Prologue-Part 1, Chapter 6 Analysis

These chapters focus on place and setting, foregrounding Malibu and highlighting the importance of this location. This accomplishes three things. First, by giving readers Nina’s address, 28150 Cliffside Drive, the novel invites us to the Riva party—a key detail, especially as throughout the book, the siblings’ often repeated rule is that the only invitation to their annual party is knowing its address. Second, the historical background of fires on the mountain side of Malibu explicitly tells readers that by the end of the novel, there will be fire and destruction once again. One of the major themes of Malibu Rising is cleansing fire and the rebirth that follows; each of the Rivas will face a conflagration and emerge changed from it. Finally, the theme of the Pacific as sanctuary appears from the very start, with Nina surfing to “let the ocean heal her like she always had” (14). We see the family’s relationship to the beach and the ocean in Jay and Kit surfing, and in Hud’s connection to the water. The Rivas constantly return to the water and sand for comfort.

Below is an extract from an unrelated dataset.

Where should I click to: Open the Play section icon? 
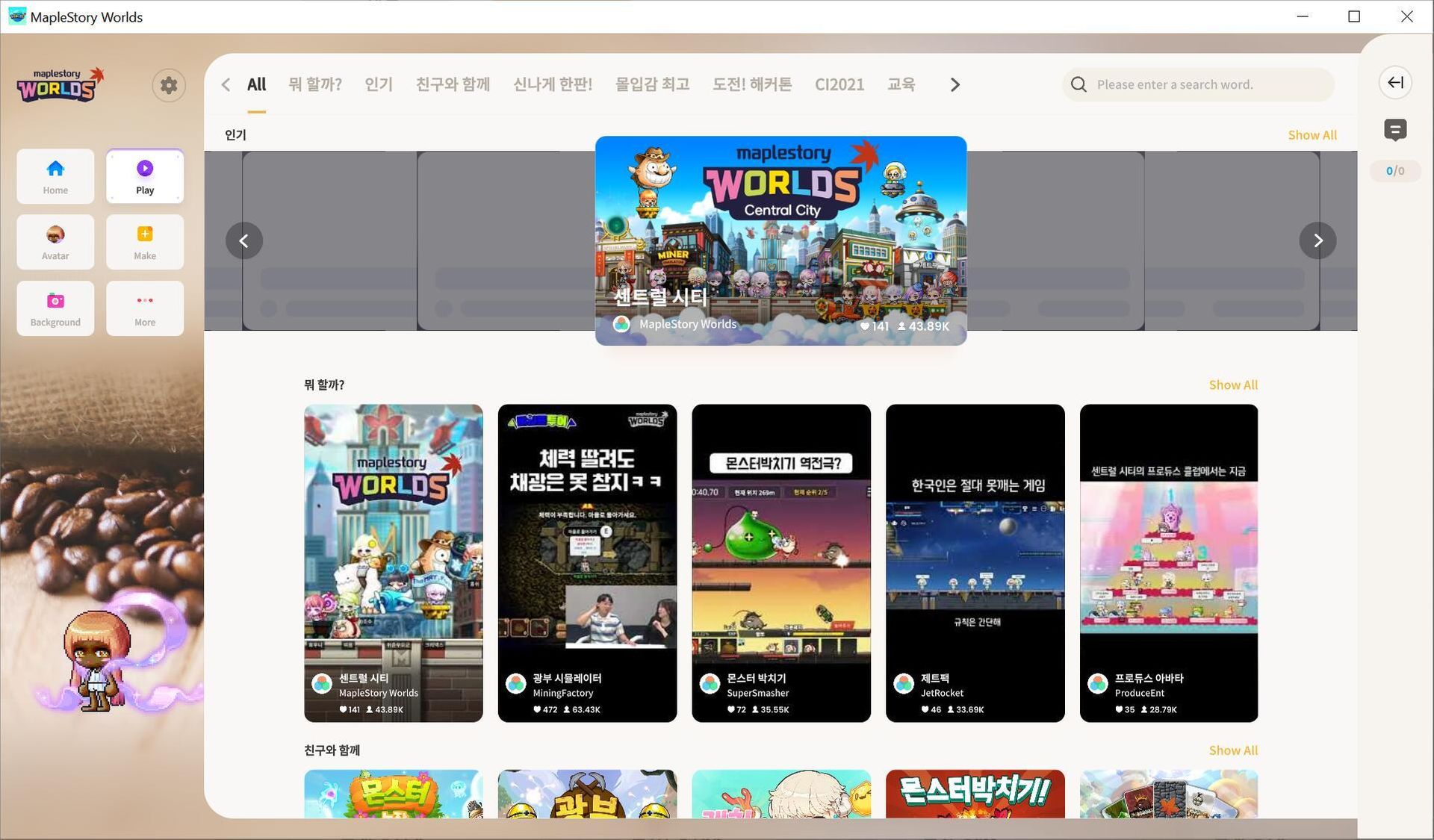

The flashbacks offer important information about Mick and June. They come together because they both hope for a better, more exciting life than they were born into, but June focuses on their family while Mick enjoys his fame, slipping further and further away from fatherhood. Mick continuously tries to convince himself that he is nothing like his parents, giving “no thought to the idea that he might break his children just as someone had broken him” (99). However, there is a constant tension between family and fame as Mick navigates being in both worlds. We also see hints of June’s developing alcoholism in how she copes with Mick’s infidelity. June is constantly trying to prove that she is more than someone left by her husband. June’s struggles echo those that Nina is facing, as Nina takes over Riva’s Seafood and contends with a husband that leaves her.